On Jan 6, 2011, at 9:56 AM, Phillip Susi wrote:
On 1/6/2011 5:46 AM, NeilBrown wrote:
3: <#raid_devs> <meta_dev1> <dev1> .. <meta_devN> <devN>
Let me get this straight. You specify a separate device to hold the
metadata and write intent bitmap for each data device? So for a 3
disk
raid 5, lvm will need to create two logical volumes on each of the 3
physical volumes, one of which will only be a single physical extent,
and will hold the raid metadata and write intent bitmap?
Why not just store the metadata on the main device like mdadm does
today?
There is no single big reason to do things as I've propose, just a lot
of little reasons...
1) Device-mapper already has a few cases where metadata is kept on
separate devices from the data (snapshots and mirror log) and no cases
where they are kept together. This new raid module is similar to the
mirroring case, where bitmaps are kept separately.
2) It seems a bit funny to specify a length (second param of the
device-mapper CTR) and then expect the devices to be larger than their
share of that amount to accommodate metadata. You might say it is
funny to have to specify a separate device to hold the metadata, but I
would again give the mirror log as an example.
3) Where multiple physical devices form a single leg/component of the
array, the argument for having a metadata device specifically tied to
its data device as an indivisible unit is weakened.
4) Having the metadata on a separate logical device increases the
flexibility of its placement. You could have it at the beginning, in
the middle, or at the end. (The middle might actually be preferred
for performance reasons.) There are no offset calculations to perform
in the kernel that depend on metadata placement.
5) Resizing an array might require the resizing of the metadata area.
Because the devices are separate, there is no need to move around data
or metadata to accommodate this. If they were mixed in the same
device and the metadata was at the beginning, that's a problem if the
metadata no longer fits in its area. Likewise, if the metadata were
at the end of a mixed device, you would have to move it when growing.
These problems are eliminated.
6) The metadata areas are not necessary in every case. Some raid
controllers handle the metadata on their own (dm-raid works with
these). You might say it is merely another flag on the CTR line to
indicate whether to use metadata or not. Perhaps, but having them
separate means you can easily convert between the two types.
7) Clustering? Perhaps one of the weaker arguments, but having the
metadata separate allows it to easily grow to accommodate a bitmap /
device / node, for example. This is really the same argument as
easily being able to reform/resize the metadata area.
8) Bitmaps/superblocks that are updated often could be placed on
separate devices, like SSDs, while the data is on spinning media.
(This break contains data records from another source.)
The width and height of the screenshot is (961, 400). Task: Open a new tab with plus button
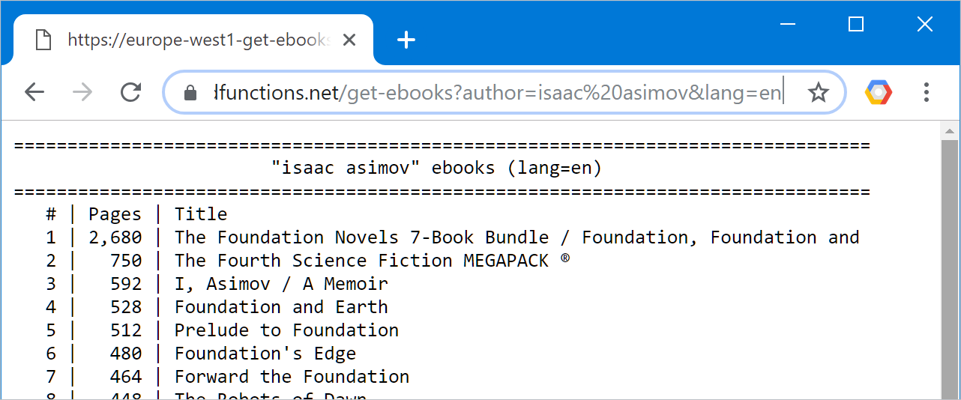(x=406, y=40)
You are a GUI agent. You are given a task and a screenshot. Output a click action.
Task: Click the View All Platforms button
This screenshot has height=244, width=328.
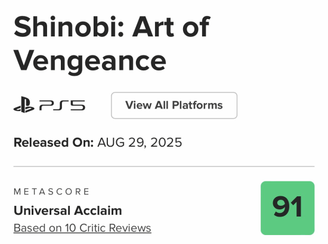pos(174,105)
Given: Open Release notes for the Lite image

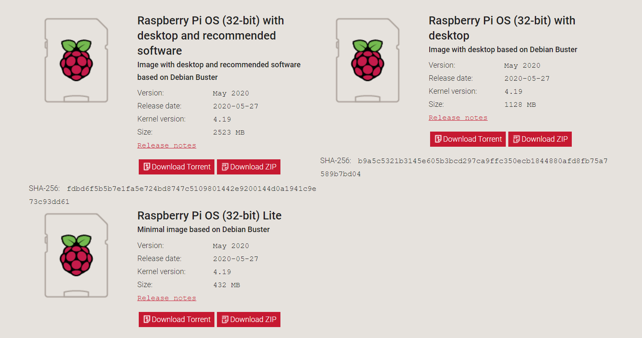Looking at the screenshot, I should (166, 298).
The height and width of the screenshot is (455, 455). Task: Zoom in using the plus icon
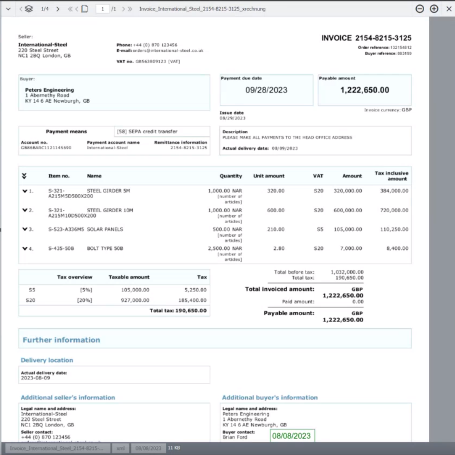434,8
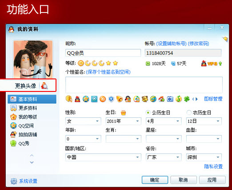
Task: Click the QQ Zone star icon in icon row
Action: (x=86, y=99)

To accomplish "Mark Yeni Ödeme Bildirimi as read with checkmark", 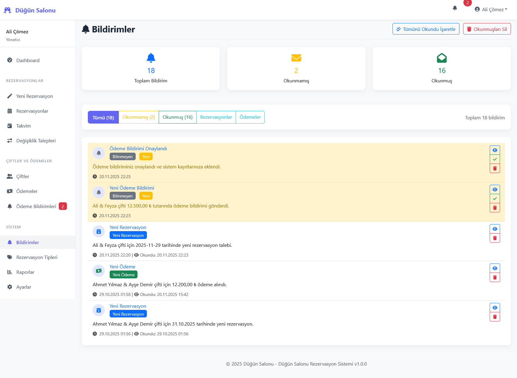I will pyautogui.click(x=495, y=199).
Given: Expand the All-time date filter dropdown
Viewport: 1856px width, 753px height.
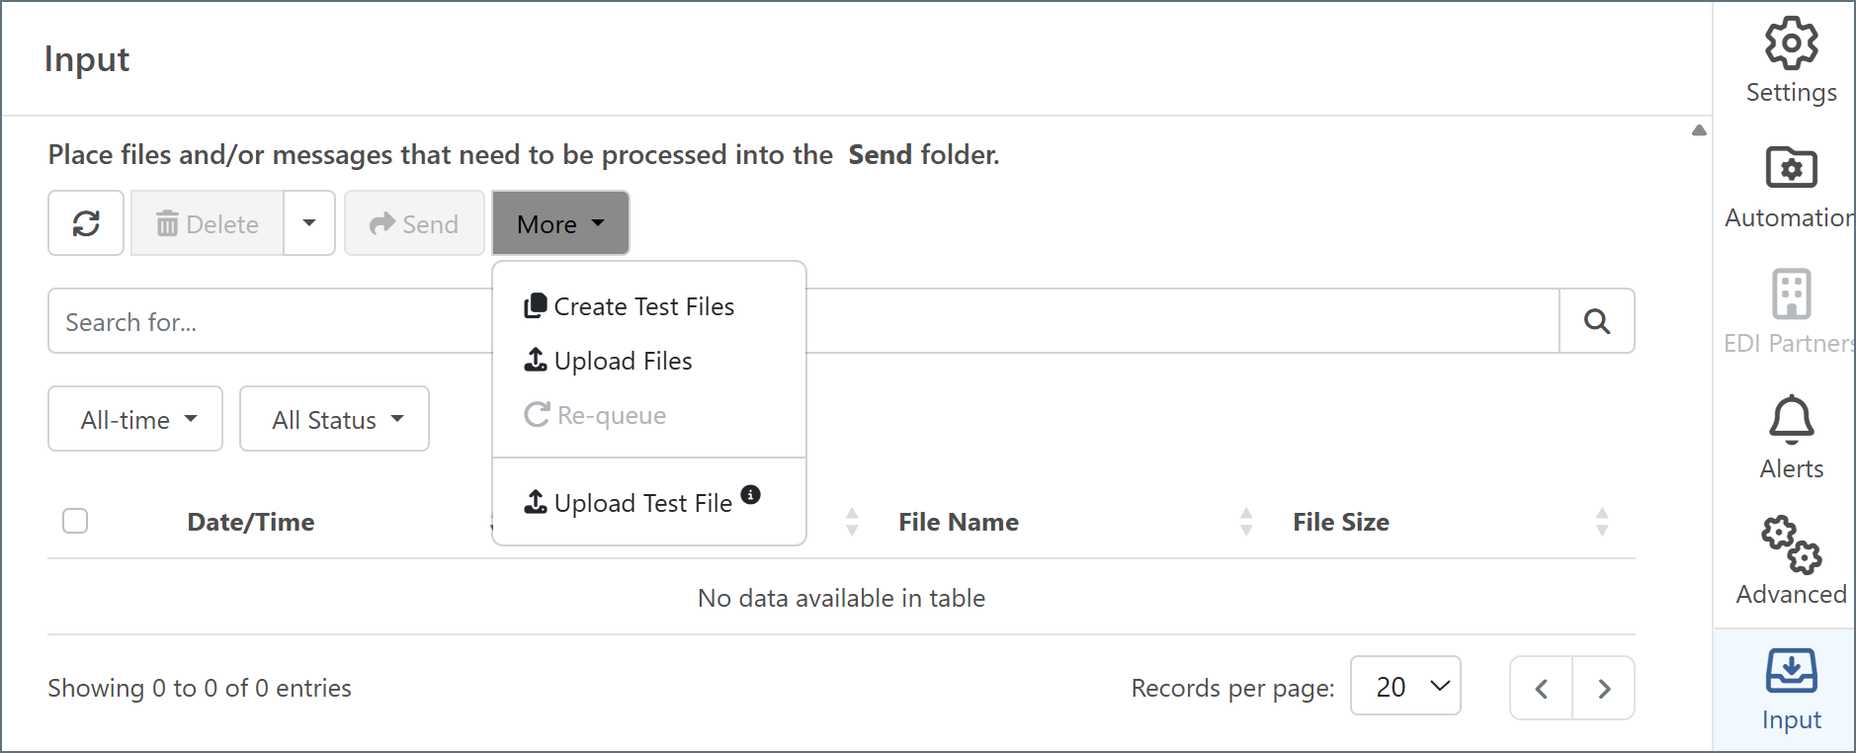Looking at the screenshot, I should click(x=135, y=419).
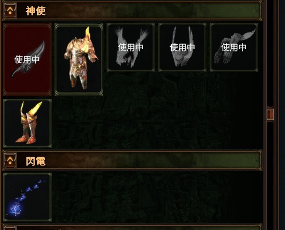Collapse the 神使 section arrow
The height and width of the screenshot is (230, 285).
tap(10, 11)
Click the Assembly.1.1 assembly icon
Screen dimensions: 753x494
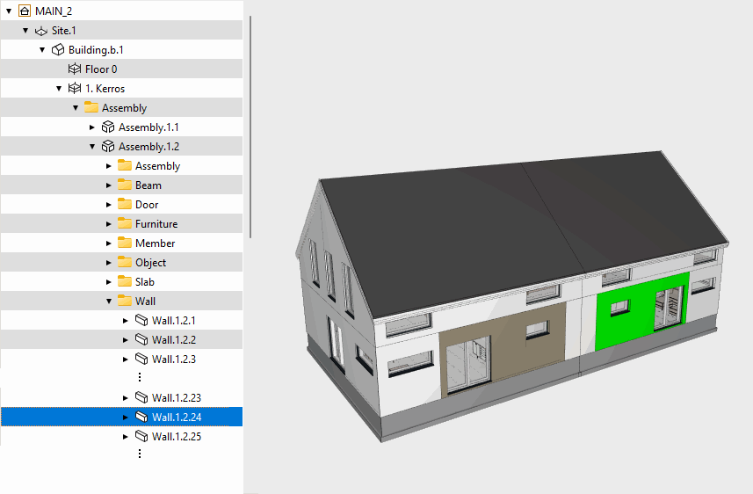coord(107,127)
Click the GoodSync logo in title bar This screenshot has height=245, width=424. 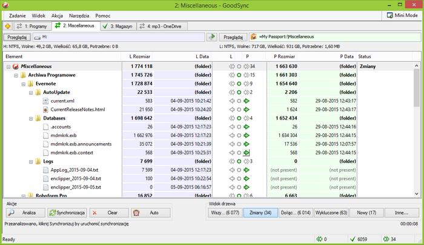pos(6,5)
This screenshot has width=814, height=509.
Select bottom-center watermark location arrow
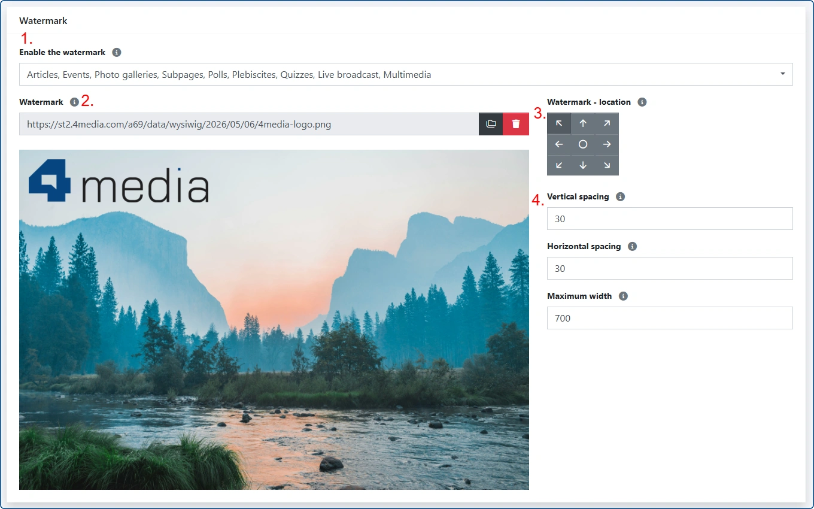pyautogui.click(x=583, y=165)
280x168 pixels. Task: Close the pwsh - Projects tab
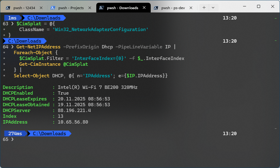coord(90,8)
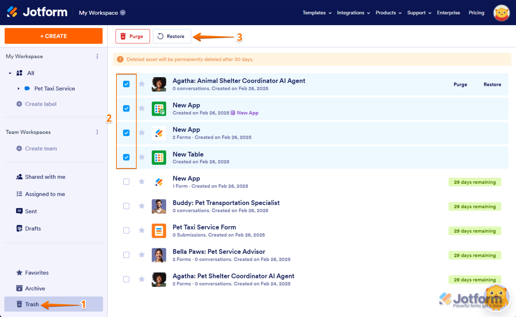This screenshot has height=317, width=516.
Task: Click the orange Pet Taxi Service Form icon
Action: [x=159, y=231]
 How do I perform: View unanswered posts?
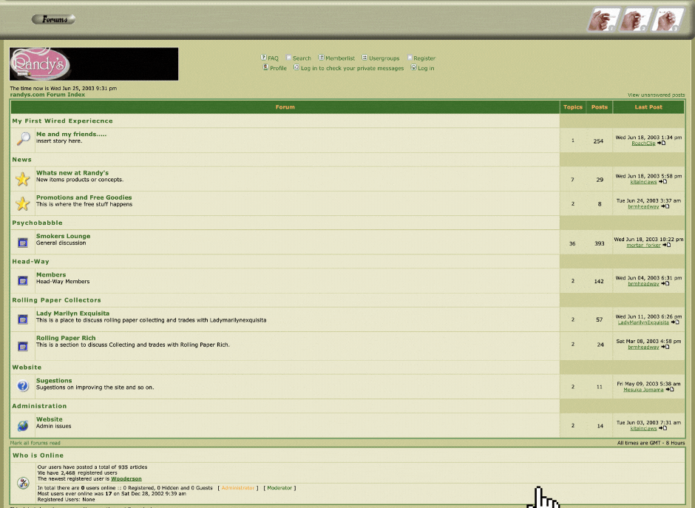coord(656,95)
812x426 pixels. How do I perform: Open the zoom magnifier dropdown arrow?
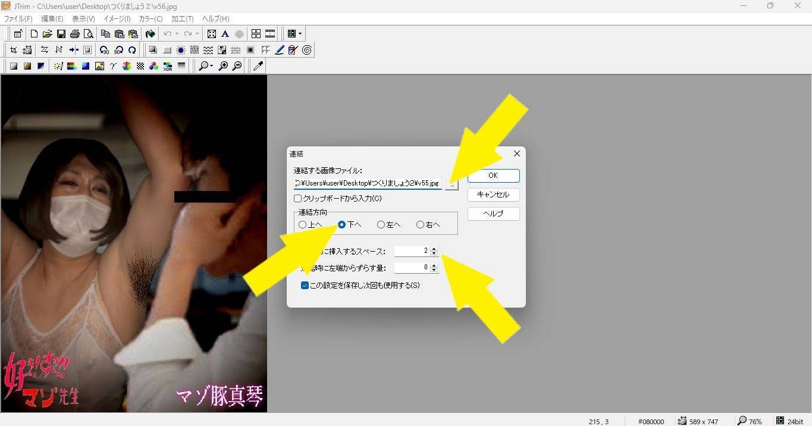[x=211, y=66]
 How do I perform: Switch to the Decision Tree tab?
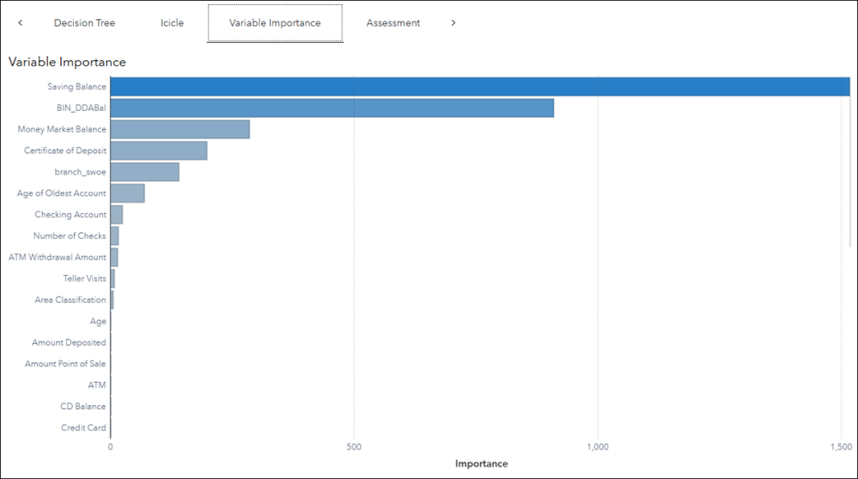tap(84, 23)
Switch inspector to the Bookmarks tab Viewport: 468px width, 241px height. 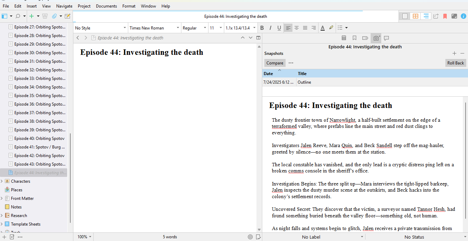coord(355,38)
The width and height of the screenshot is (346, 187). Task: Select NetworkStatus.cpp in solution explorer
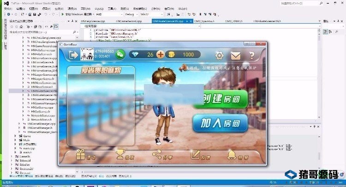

I'm
not necessarily advocating this, but if someone wants to do it, I
think they should be able to.
9) Flexibility for the future. Imagine a mirror and you'd like to
split off a leg - the data portion alone becomes the linear device.
The metadata device could be discarded, or it could be recombined with
the data device and reinserted into the array - having just the deltas
be played back from the original mirror that has remained actively in-
use.
Each of these reasons is not all that compelling in isolation; but
together, I think they make a pretty good case. There is additional
flexibility here; and this is to be sacrificed for what? A simpler
CTR line? I don't know of anyone who enters these by hand without
instead using LVM, dm-raid, multipath, etc. MD does it this way?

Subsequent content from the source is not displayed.